Trecho fornecido:
-- -- --
Não é possível prever com exatidão quanto tempo ainda poderá demorar este julgamento. Até pouco tempo atrás, os pedidos de vistas poderiam durar anos sem qualquer previsão de retomada do julgamento. No entanto, a partir da última resolução publicada pelo STF, no fim de 2022, há determinação de que os pedidos de vistas tenham como prazo máximo 90 dias e, ultrapassado este prazo, os demais ministros ficam automaticamente liberados para também registrarem seus votos.

Ainda que haja esta nova previsão, teremos que ver como realmente funcionará (pois uma coisa é a norma, outra a realidade). Sendo assim, é impossível afirmarmos em quanto tempo esse processo chegará ao final, mas há uma perspectiva mais positiva de que o processo vai seguir um rumo em vez de ficar parado de forma indefinida.

A decisão passa a valer assim que se atinge a maioria de votos ou só depois que todos os ministros votarem?

Antes de qualquer efeito prático, todos os ministros devem votar. E até o fim do julgamento, os ministros podem mudar seus votos até o último momento. Além disso, qualquer decisão só valerá após a prolação do resultado pela Presidente do STF e devida publicação em Diário Oficial. Ou seja, não basta atingirmos maioria (6 votos), é necessário que o julgamento finalize para que alguma mudança real aconteça.
-- -- --
Registros de dados:
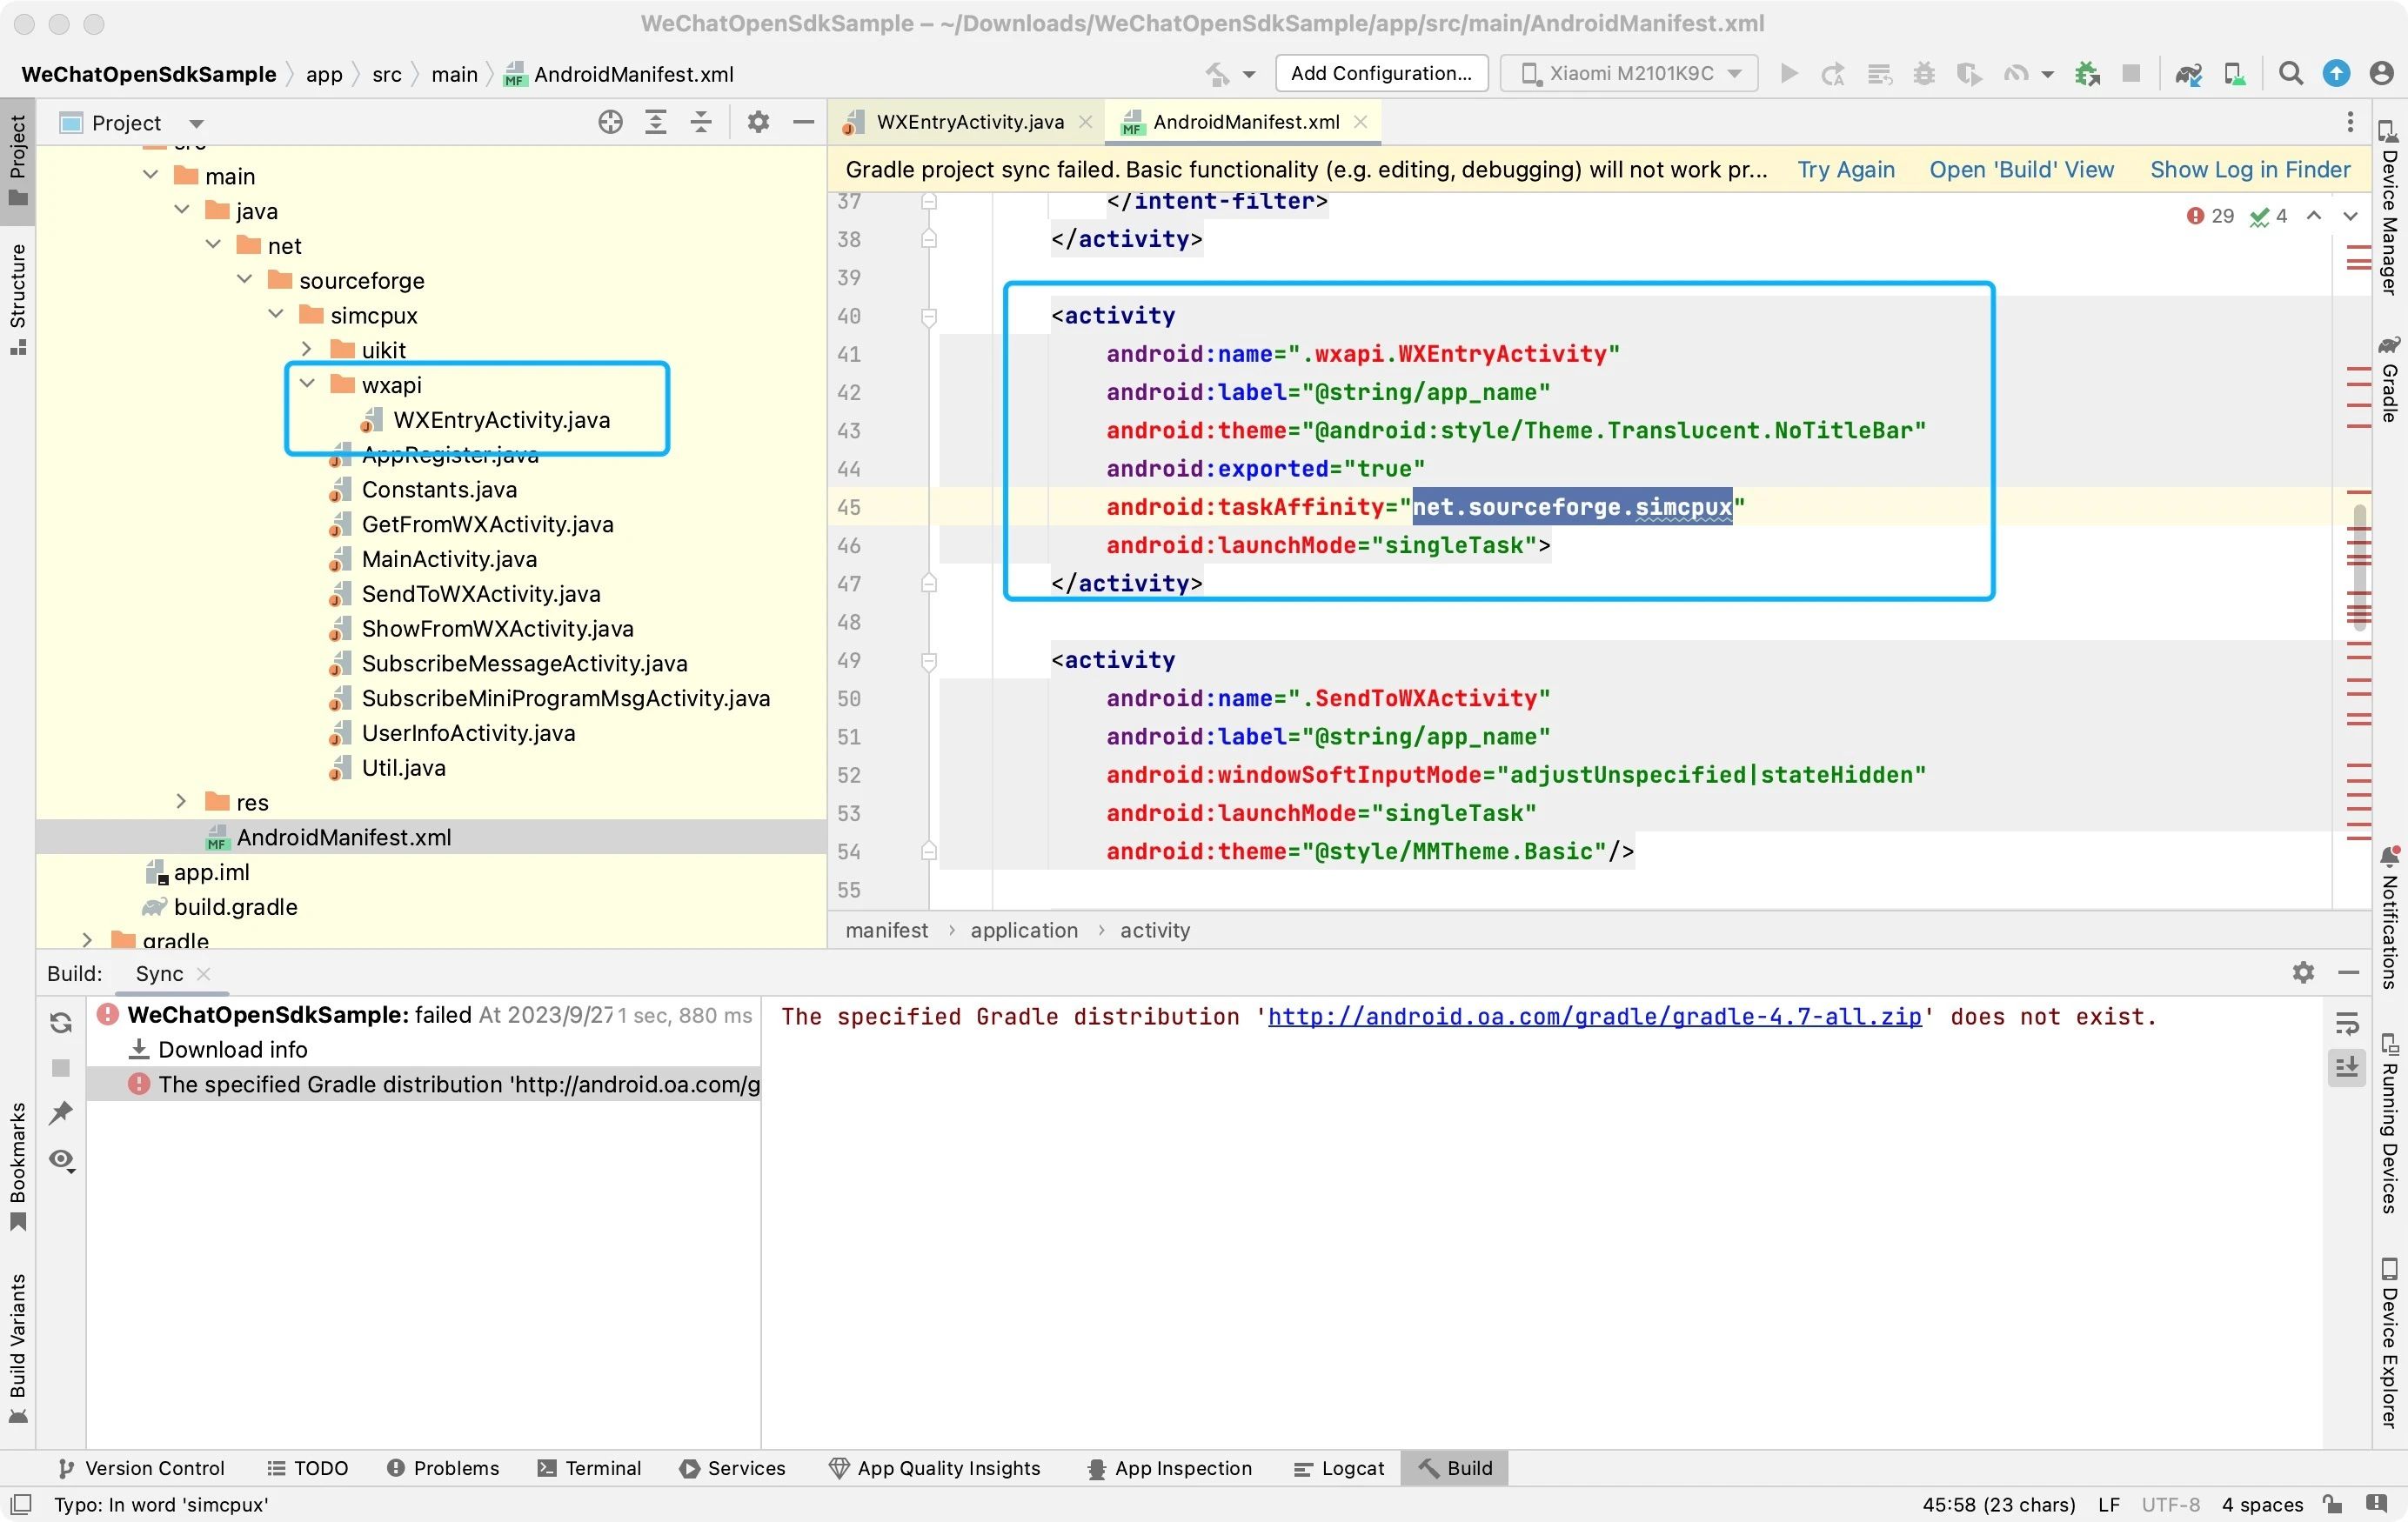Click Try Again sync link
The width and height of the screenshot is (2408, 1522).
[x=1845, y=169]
-- -- --
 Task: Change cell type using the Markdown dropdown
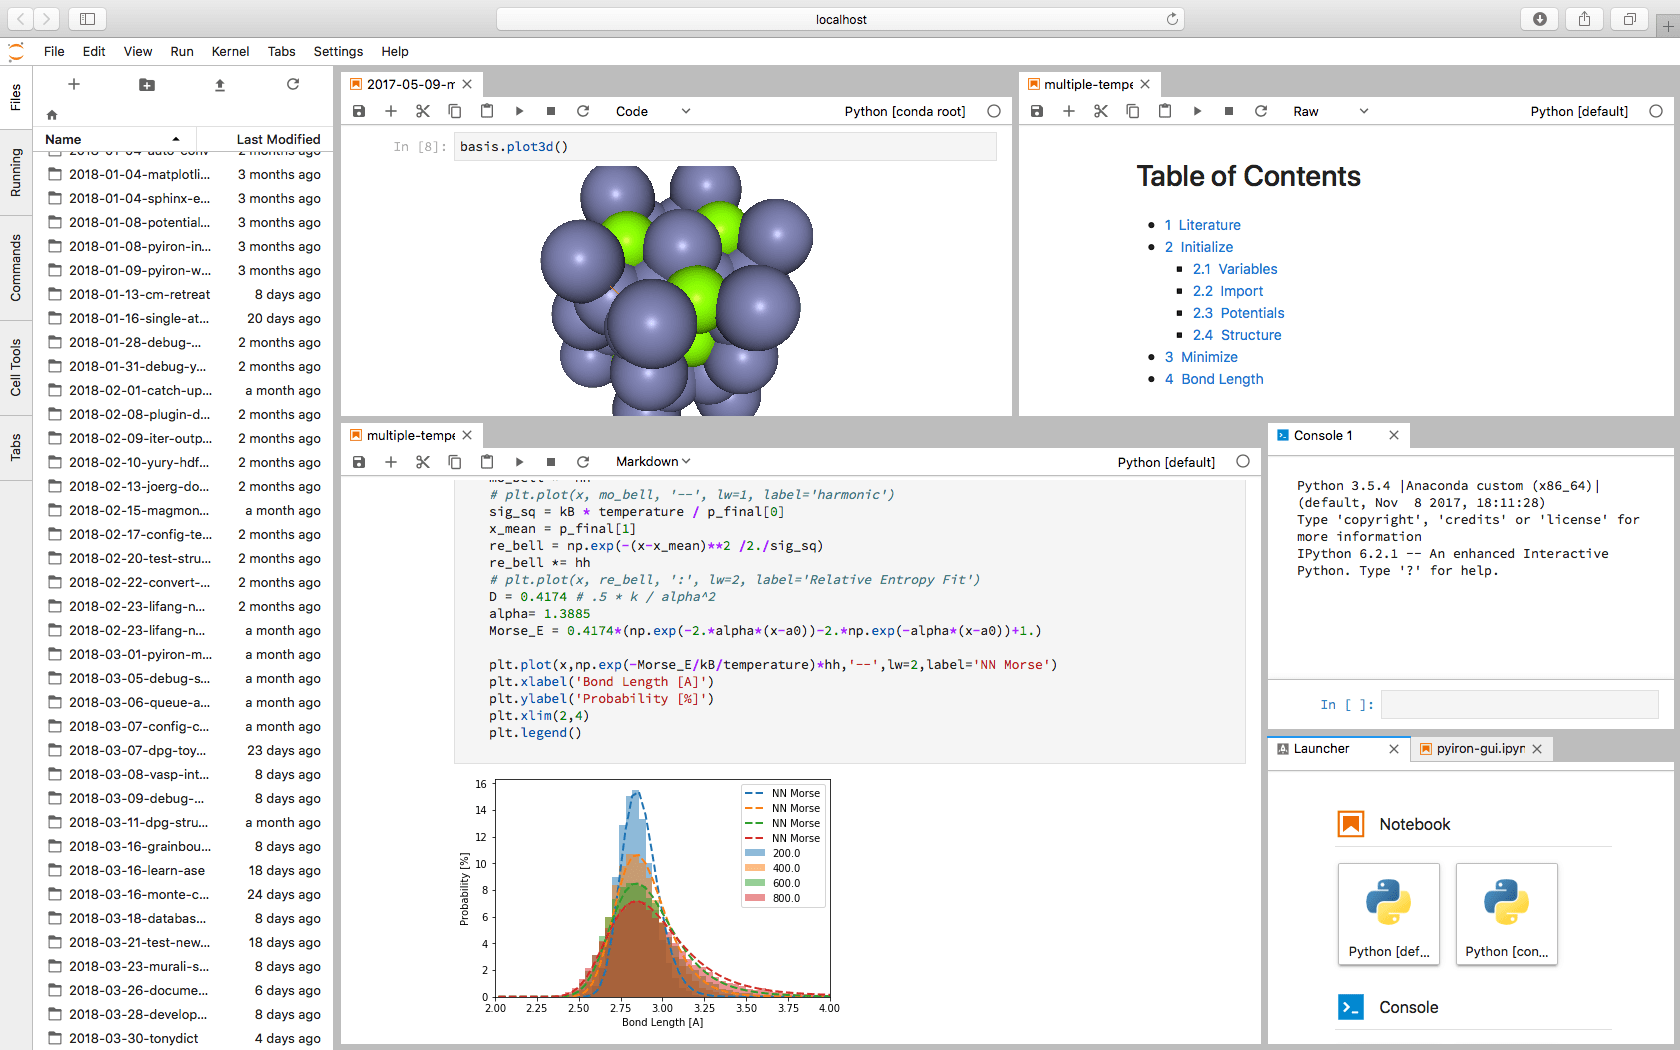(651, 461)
-- -- --
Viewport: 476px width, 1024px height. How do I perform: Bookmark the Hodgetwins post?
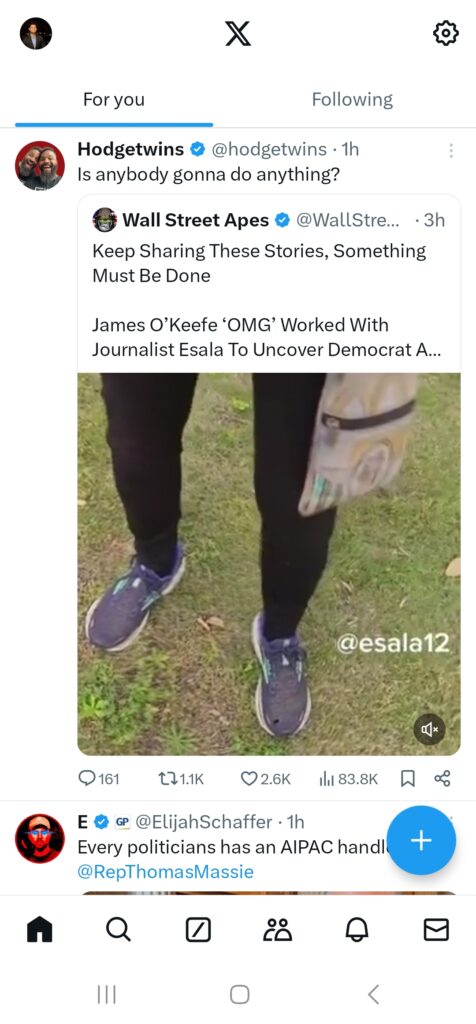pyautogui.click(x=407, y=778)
-- -- --
Tarefas do exercício:
1: Segundo o trecho sobre o julgamento no STF, qual é o prazo máximo dos pedidos de vista pela resolução publicada no fim de 2022?
2: Prolongue o trecho sobre o julgamento no STF a partir da última frase apresentada.
Os registros não têm nenhum papel nesta atividade.

Respostas em ordem:
1: O prazo máximo é de 90 dias.

2:
O que muda, na prática, caso haja a descriminalização do porte de drogas para uso pessoal?

Atualmente, o usuário, apesar de não poder ser preso (pois já houve a despenalização da conduta), ainda pode ser criminalizado, ter penas alternativas à prisão e ter seu histórico criminal marcado. Se o artigo 28 cair, a conduta do usuário será entendida como “atípica”, ou seja, não criminosa. Uma das melhores consequências é que fichas criminais serão zeradas caso só haja este tipo de anotação.

Apesar de tudo, isto não significará que os usuários poderão ser totalmente livres para usar droga como se fosse Coca-Cola, em qualquer lugar ou circunstância. Isto porque muito provavelmente serão estabelecidas sanções civis e administrativas para dificultar a vida do usuário, o que poderá servir para reforçar estigmas de preconceitos sociais sobre as pessoas.

Também tenho a preocupação com uma possível “onda de revanche do Estado”, que, não podendo mais criminalizar o usuário, o enquadrará (de forma ainda mais injusta) em condutas piores, como o tráfico.

O que é certo é que o julgamento está em marcha, mas ainda deve ir longe. Então todas estas conjecturas positivas ou negativas podem ser mudadas a qualquer momento. Só o tempo dirá se estamos ou não mais perto da almejada liberdade. Até lá, o importante é continuar na luta e usar o conhecimento como principal arma.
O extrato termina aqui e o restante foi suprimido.